Governor fails to lead on climate action

Late last month, the Vermont Senate cleared the final hurdle to ensuring the Global Warming Solutions Act becomes law with the upper chamber’s 22-8 override of Gov. Phil Scott’s veto. I am thrilled to see the act pass, with both chambers of the General Assembly upholding overwhelming majorities in favor (the House vote was 103-47).

I’m also painfully aware of just how far down the path towards climate calamity we are as a society already. We’re on track for the most active hurricane season in recorded history. In the West, over five million acres have burned. That would be like the state of Vermont burning to the ground, from the Canadian border all the way south to Dorset and Springfield. That’s the context in which Scott decided to veto the Global Warming Solutions Act.

The Global Warming Solutions Act makes our statewide climate goals into binding requirements and sets up a planning and accountability framework for climate action that will build community resilience across the state. This law is a critical, overdue step towards hitting our climate goals, bolstering the resilience of our communities, strengthening our economy, protecting future generations, and making sure no Vermonter is left behind as we modernize our infrastructure and deal with the climate crisis. It requires the state to do the hard work of figuring out how we hit our climate pollution targets – and then ensures the state must, in fact, act.

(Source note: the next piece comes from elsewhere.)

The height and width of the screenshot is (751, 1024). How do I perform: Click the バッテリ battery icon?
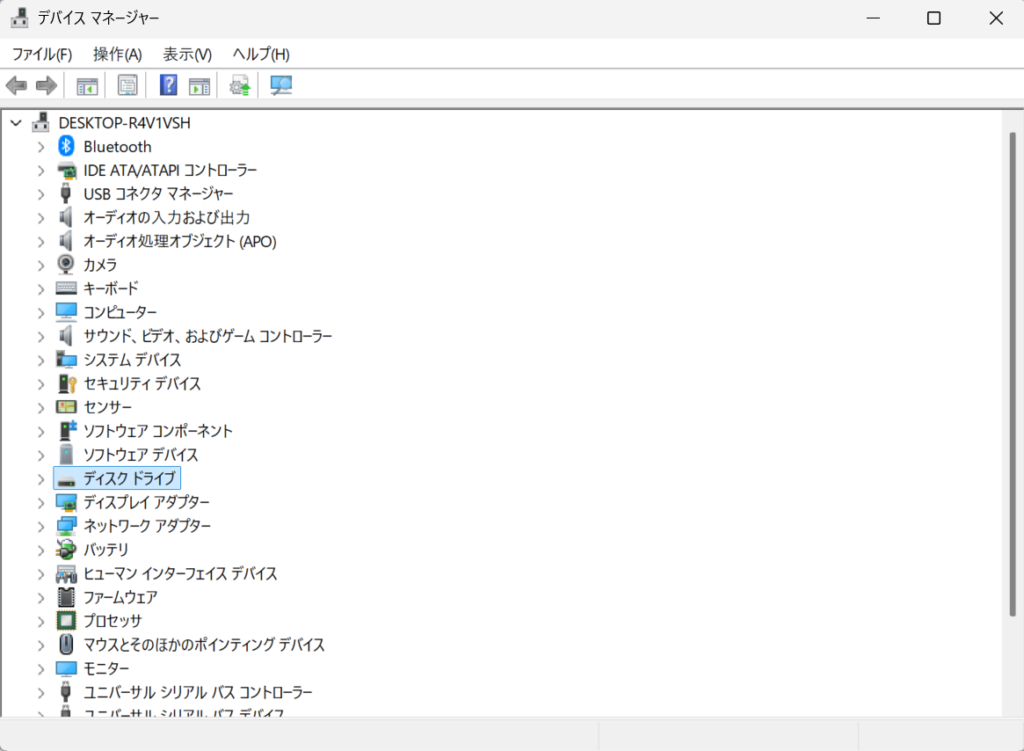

In many ways, a veto override was a fitting end to the push for this bill. Climate action is supported by an overwhelming majority of Vermonters, thousands of whom turned out to climate strikes last fall. Young people, people from rural communities, interfaith groups, the medical community, low-income groups, and more have demanded climate action, and this bill in particular. And that action has consistently been opposed by a handful of corporations who stand to profit from continued fossil fuel use – and by a minority of our elected leaders, including Scott.

I am thankful for the many, many House and Senate members who stood fast against the governor’s veto. Leaders of both chambers have shown determination and commitment to wait no longer to make progress towards reversing the alarming increase in climate pollution in Vermont – pollution that’s up 13% since 1990, according to the latest data. This while all our neighboring states have accomplished significant decreases in their carbon pollution in the same time span.

However, despite overwhelming legislative and public support for the act and other necessary action on climate, there has been one consistent barrier to doing what needs to be done: Scott and his administration. Scott has shown time and again that when it comes down to actually walking the walk on climate, he is unwilling to take action remotely close to commensurate with the challenge at hand.

Scott has made statements and signed letters. Yet he has consistently opposed the actions necessary to turn his words into reality. He touts his fondness for electric vehicles, yet at the funding levels he has repeatedly stuck to it would take literally hundreds of years for enough EVs to be sold in Vermont to hit Vermont’s climate targets in the transportation sector. The same goes for weatherization. When his own handpicked commission recommended doubling weatherization funding, he instead backed a far smaller increase – one that, again, would take a century or more to get the job done.

And that’s to say nothing of his consistent support for actions that fly in the face of what’s needed – attempting to cut Efficiency Vermont’s budget, eliminate the Clean Energy Development Fund (which supports modern, efficient, wood heating systems), and slash rates for small solar at a time when the solar industry in Vermont is hemorrhaging jobs – the list goes on.

When it comes to the climate crisis, chipping away around the edges of the problem is no different than opposing action outright. As Rep. Alexandria Ocasio-Cortez has rightly said, “Climate delayers aren’t much better than climate deniers. With either one if they get their way, we’re toast.”

Scott has been given the benefit of the doubt for a long time on the climate crisis. Ultimately though, we don’t need greenwashing – we need leadership. And on this critical topic, that is one trait Scott seems unable to demonstrate.